Nonetheless, it’s quite good fun to cook outdoors and nothing beats the smell of bacon frying or sound of sausages sizzling after waking up to the morning dew following a night zipped in under canvas. Particularly when sleeping outdoors, you convince yourself that you need the extra calories but you also crave comfort food to boost the feeling of cosiness. Somehow camping trips can easily be all about trashy food, although I wouldn’t go as far as eating Baked Beans cold, straight from the can as I did once as a teenager on the train home after a trip to Rye. That food memory still seems pretty vivid alongside my Drama A level mate singing, ‘I’ve got a ticket to Rye’ adapted from the Beetles song.

Nowadays, we’re pretty much the sensible thirty-somethings, ahem…hitting forty, with kiddies, and so we take our granola for breakfast, with bananas and apples for snacks alongside the single packet of oatmeal biscuits and Tyrells crisps. My husband also likes to prepare a homemade Thai green curry sauce, which stays fresh long enough in a cool box, for our first night, which can be easily heated in a saucepan with a can of coconut milk before chicken bought from the campsite shop, is added. At Trevedra Farm Campsite in Sennen, there is the added satisfaction that the shop stocks up on local produce, ie. from local farmers, reasuringly with all the concerns with supermarket chicken. The rice is fairly straightforward to make, and without the electronic rice cooker that all Chinese families have at home, I go with a recipe from the popular cockney Celebrity Chef, maybe now more famous for his battles for healthy school dinners and decent chicken. His recipe involves boiling the well rinsed rice in excess water for 5 mins, pouring off the excess water, then covering the rice and allowing it to steam for another 5-10 minutes off the heat. Outdoors, I prepare the rice, then wrap the covered saucepan in a teatowel and maybe a sweatshirt to continue cooking and keep warm, whilst cooking the chicken.

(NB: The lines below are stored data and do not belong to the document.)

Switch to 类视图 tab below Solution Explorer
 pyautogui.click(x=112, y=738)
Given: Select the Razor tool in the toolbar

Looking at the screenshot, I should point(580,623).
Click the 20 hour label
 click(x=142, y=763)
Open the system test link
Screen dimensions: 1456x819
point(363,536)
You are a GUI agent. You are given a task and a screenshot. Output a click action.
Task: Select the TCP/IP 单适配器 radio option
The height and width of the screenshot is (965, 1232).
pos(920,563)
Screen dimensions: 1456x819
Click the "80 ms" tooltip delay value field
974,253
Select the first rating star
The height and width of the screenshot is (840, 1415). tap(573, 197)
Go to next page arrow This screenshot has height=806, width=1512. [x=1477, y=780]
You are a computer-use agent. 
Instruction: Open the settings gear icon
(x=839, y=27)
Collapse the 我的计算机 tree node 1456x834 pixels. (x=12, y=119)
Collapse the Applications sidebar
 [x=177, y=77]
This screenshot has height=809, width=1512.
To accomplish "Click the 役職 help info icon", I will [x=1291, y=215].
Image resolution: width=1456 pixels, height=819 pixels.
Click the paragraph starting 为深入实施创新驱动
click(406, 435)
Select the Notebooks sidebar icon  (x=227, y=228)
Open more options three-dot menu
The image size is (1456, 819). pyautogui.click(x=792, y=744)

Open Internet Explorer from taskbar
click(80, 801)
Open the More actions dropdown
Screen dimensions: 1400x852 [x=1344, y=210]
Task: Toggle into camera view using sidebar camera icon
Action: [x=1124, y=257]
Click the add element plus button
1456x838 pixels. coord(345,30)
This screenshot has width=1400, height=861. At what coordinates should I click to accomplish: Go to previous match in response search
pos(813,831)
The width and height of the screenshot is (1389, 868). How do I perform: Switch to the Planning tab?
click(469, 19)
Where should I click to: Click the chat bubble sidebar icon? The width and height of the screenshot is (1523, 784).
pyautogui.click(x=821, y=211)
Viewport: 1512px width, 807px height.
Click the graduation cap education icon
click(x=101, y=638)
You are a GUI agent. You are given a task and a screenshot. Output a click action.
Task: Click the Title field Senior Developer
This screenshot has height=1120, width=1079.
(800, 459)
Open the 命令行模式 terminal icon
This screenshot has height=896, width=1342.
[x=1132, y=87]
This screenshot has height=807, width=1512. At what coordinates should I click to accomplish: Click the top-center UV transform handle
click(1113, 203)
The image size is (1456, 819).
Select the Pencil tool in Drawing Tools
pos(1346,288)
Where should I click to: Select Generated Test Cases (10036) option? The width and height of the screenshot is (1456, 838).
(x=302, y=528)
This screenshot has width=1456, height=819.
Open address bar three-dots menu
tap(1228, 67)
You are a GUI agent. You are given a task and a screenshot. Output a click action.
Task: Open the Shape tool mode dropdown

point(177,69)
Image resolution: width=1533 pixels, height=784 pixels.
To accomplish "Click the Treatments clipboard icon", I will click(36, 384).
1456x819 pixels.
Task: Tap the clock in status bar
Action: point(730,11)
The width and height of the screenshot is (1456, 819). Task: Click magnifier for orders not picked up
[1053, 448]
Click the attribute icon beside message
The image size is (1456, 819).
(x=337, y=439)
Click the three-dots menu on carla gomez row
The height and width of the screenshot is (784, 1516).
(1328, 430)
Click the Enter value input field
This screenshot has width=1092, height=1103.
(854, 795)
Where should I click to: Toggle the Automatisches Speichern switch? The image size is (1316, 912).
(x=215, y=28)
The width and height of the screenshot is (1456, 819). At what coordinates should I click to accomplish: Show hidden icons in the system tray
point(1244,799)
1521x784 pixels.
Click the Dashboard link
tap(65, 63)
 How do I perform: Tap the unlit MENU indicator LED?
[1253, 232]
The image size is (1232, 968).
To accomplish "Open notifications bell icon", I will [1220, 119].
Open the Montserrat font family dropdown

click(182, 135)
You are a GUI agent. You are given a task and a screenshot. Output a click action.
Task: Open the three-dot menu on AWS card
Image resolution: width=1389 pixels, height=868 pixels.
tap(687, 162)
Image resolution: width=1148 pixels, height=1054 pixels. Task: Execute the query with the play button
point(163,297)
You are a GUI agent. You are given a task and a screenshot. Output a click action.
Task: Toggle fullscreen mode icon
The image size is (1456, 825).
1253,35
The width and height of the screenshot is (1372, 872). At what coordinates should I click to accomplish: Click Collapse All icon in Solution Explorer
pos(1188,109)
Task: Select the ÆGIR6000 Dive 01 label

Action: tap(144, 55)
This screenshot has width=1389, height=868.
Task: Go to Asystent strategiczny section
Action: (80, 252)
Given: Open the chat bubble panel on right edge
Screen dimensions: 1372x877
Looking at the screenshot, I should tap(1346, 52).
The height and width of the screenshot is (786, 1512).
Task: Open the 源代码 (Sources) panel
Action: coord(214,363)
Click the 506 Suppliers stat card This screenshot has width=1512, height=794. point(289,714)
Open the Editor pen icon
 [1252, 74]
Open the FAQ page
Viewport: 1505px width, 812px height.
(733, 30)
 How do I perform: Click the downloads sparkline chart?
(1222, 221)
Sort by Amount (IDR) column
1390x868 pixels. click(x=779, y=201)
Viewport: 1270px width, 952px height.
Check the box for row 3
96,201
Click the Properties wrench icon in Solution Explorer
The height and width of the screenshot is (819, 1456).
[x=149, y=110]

During our trip down to Cornwall last week, we enjoyed fresh Mackerel bought from a couple of young lads selling their catch from a bucket carried from tent to tent around the Campsite. They’d had a successful trip fishing at Penzance. The fillets were delicious pan-fried in a little olive oil, a little crisp around the edges, and were enjoyed even by 4 year old and Littlest, now at 7 months who can now manage little morsels. It reminded me of a trip whilst pregnant, with now 4 year old, to the Outer Hebrides. Husband and Brother in Law, following the advice of a local to look out for Ganets diving headfirst into the sea, indicating a shoal of sand-eels, surely closely followed by a shoal of mackerel, caught a bounty of fish on that trip away, off Port Ness near Europie on Lewis. A bit of a gruesome task, gutting around 20 Mackerel fish, but worthwhile for the food experience in both eating and to humble ourselves in appreciating the origin. We were grateful that the Bed and Breakfast owner allowed us the use of their freezer, so we had plenty to take home with us but we were humbled in the sense of appreciating the flesh of a living creative but also the work of fishermen. And so, we were more than happy to go along to the Newlyn Fish Festival taking place on August Bank Holiday, to support the celebration of community and seafood, the 25th annual festival, but our second in successive years. Having enjoyed it so much last year, it drew me in to book our camping trip to West Cornwall this August.